─── THE DATA

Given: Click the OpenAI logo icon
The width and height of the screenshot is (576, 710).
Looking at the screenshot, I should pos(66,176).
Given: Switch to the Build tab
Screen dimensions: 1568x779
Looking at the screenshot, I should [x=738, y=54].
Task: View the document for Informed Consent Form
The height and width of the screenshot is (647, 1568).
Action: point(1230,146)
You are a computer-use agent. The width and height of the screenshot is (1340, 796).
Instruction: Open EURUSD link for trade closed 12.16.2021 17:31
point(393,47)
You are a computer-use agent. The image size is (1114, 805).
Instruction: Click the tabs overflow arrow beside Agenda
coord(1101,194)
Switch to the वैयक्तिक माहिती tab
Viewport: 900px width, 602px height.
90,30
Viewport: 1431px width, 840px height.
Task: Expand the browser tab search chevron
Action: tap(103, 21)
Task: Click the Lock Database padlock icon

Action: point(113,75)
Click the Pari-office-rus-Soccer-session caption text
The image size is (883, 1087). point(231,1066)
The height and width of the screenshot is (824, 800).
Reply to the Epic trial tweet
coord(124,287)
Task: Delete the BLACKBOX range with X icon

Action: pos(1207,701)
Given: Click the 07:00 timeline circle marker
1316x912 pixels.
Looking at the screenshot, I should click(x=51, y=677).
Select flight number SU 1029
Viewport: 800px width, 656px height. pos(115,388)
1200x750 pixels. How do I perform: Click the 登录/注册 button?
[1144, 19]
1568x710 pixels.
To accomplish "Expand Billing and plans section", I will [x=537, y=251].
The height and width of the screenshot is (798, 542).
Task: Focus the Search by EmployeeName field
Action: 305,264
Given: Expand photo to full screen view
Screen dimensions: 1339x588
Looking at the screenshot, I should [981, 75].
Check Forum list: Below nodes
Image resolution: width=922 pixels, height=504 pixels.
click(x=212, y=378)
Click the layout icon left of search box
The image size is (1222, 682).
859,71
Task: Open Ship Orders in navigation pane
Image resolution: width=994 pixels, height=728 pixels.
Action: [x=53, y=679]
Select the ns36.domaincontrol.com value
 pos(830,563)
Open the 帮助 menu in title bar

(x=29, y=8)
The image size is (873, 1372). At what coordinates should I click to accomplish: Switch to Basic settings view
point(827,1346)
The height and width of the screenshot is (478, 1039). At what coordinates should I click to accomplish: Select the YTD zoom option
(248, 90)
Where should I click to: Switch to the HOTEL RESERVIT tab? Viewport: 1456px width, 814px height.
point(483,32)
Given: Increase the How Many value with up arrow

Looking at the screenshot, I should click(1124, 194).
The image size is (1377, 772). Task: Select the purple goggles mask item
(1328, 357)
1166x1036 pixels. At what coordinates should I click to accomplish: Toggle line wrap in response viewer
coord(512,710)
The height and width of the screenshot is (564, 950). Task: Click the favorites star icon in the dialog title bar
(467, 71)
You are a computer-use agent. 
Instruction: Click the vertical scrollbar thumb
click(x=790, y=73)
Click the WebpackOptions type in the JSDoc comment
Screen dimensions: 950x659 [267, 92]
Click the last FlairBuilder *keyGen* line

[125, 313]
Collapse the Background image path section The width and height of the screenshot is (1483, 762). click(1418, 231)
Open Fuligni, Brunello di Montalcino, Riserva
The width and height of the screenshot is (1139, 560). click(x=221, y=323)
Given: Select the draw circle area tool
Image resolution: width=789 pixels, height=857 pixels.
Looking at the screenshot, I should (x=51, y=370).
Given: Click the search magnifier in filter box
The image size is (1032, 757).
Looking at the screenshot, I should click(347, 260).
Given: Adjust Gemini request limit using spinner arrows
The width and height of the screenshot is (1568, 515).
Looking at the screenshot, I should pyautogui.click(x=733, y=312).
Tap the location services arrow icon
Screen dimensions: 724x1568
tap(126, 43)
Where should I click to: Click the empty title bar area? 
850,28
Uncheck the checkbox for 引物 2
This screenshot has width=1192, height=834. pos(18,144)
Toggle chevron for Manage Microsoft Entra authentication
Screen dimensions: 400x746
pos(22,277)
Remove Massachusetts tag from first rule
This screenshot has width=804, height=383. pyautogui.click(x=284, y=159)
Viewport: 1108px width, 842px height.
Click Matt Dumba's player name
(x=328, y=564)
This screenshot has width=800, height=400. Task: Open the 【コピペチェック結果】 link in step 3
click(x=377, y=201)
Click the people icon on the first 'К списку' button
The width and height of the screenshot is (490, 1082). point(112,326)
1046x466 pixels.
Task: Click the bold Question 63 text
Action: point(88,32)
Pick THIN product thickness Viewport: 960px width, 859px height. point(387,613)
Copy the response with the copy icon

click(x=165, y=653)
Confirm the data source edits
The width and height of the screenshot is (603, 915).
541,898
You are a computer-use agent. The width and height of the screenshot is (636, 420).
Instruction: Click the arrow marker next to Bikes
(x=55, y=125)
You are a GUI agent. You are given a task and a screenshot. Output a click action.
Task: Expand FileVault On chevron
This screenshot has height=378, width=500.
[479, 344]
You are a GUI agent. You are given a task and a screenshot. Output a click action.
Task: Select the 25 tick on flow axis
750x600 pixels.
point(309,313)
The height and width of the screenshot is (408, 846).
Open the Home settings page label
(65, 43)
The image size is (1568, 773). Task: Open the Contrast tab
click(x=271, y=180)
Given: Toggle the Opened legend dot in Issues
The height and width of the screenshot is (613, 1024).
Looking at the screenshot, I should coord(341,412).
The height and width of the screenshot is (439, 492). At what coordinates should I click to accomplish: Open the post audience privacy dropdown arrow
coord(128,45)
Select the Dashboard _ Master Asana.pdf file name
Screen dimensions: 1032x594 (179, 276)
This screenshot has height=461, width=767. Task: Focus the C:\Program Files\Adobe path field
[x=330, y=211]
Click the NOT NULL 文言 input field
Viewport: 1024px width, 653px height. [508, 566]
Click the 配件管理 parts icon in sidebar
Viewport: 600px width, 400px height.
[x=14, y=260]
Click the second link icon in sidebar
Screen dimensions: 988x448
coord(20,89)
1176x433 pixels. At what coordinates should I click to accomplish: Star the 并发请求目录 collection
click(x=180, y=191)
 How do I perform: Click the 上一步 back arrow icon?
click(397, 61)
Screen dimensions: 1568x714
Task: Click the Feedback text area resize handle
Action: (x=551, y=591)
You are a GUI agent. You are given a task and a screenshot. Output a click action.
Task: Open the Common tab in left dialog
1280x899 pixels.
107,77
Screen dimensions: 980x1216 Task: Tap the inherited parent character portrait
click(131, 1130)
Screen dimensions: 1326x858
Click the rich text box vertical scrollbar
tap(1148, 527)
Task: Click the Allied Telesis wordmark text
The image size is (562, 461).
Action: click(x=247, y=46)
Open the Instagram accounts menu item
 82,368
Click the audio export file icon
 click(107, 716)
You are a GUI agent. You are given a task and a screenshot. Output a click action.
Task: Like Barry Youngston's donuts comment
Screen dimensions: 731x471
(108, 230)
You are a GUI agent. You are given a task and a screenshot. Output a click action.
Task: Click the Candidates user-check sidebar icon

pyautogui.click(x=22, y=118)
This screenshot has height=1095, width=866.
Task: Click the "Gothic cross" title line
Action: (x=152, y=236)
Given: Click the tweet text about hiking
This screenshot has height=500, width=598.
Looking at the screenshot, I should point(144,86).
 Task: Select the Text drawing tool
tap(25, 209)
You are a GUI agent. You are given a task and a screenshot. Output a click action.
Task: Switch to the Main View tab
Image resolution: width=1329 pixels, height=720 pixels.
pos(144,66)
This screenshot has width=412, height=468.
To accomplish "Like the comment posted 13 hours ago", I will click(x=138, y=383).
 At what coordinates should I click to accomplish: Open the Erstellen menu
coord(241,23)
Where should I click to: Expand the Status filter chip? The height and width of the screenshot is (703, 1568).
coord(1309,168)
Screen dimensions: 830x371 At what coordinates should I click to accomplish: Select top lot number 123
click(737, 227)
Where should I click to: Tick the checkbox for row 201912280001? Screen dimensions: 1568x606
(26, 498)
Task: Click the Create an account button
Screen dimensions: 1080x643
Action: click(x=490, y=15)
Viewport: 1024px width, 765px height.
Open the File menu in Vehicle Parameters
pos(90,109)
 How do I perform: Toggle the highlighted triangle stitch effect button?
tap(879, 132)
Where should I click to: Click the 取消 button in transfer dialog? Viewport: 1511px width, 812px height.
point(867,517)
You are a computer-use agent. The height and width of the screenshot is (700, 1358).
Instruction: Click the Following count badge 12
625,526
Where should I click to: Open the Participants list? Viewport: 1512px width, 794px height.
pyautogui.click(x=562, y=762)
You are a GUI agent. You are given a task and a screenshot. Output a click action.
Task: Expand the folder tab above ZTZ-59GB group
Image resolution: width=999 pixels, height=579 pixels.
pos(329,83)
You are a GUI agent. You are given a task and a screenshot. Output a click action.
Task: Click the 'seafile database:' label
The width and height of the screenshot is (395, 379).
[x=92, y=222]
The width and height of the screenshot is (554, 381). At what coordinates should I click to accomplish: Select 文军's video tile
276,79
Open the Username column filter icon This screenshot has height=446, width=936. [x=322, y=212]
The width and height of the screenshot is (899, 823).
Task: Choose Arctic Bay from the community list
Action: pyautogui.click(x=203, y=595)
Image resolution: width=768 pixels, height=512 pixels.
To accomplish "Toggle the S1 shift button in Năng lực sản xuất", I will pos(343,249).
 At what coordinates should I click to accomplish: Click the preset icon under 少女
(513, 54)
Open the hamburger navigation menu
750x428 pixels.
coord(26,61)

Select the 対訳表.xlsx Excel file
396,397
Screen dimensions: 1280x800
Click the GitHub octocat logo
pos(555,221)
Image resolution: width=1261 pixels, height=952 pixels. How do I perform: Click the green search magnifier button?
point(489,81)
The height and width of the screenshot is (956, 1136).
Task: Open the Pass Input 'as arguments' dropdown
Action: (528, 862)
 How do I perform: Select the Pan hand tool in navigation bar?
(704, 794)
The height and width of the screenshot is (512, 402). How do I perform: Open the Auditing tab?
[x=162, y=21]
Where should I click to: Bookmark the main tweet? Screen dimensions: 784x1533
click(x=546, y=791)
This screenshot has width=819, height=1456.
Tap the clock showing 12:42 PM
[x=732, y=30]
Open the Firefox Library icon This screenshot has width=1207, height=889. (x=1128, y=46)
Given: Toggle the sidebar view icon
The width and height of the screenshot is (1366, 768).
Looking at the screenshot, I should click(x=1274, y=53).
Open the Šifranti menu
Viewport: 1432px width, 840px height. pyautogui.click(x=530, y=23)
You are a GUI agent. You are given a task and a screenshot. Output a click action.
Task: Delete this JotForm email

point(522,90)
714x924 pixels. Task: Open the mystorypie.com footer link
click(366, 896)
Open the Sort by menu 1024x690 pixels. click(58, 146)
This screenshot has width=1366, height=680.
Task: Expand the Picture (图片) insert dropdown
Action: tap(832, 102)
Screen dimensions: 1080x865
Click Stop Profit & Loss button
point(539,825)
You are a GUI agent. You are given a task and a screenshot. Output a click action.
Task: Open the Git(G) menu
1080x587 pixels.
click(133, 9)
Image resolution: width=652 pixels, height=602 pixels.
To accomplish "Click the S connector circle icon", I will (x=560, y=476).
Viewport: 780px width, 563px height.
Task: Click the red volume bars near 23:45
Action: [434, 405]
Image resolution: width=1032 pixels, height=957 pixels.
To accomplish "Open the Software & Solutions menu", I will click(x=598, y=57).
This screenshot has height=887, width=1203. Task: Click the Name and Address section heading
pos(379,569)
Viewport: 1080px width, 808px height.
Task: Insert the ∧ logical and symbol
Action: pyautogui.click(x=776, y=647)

──────

## EXERCISE DESCRIPTION
Take the line holding "Task: Open the Git(G) menu" and the lines after it through the end of the entries. Retype them exactly and add nothing.

## THE COMPLETED TASK
Task: Open the Git(G) menu
1080x587 pixels.
click(133, 9)
Image resolution: width=652 pixels, height=602 pixels.
To accomplish "Click the S connector circle icon", I will (x=560, y=476).
Viewport: 780px width, 563px height.
Task: Click the red volume bars near 23:45
Action: [434, 405]
Image resolution: width=1032 pixels, height=957 pixels.
To accomplish "Open the Software & Solutions menu", I will click(x=598, y=57).
This screenshot has height=887, width=1203. Task: Click the Name and Address section heading
pos(379,569)
Viewport: 1080px width, 808px height.
Task: Insert the ∧ logical and symbol
Action: pyautogui.click(x=776, y=647)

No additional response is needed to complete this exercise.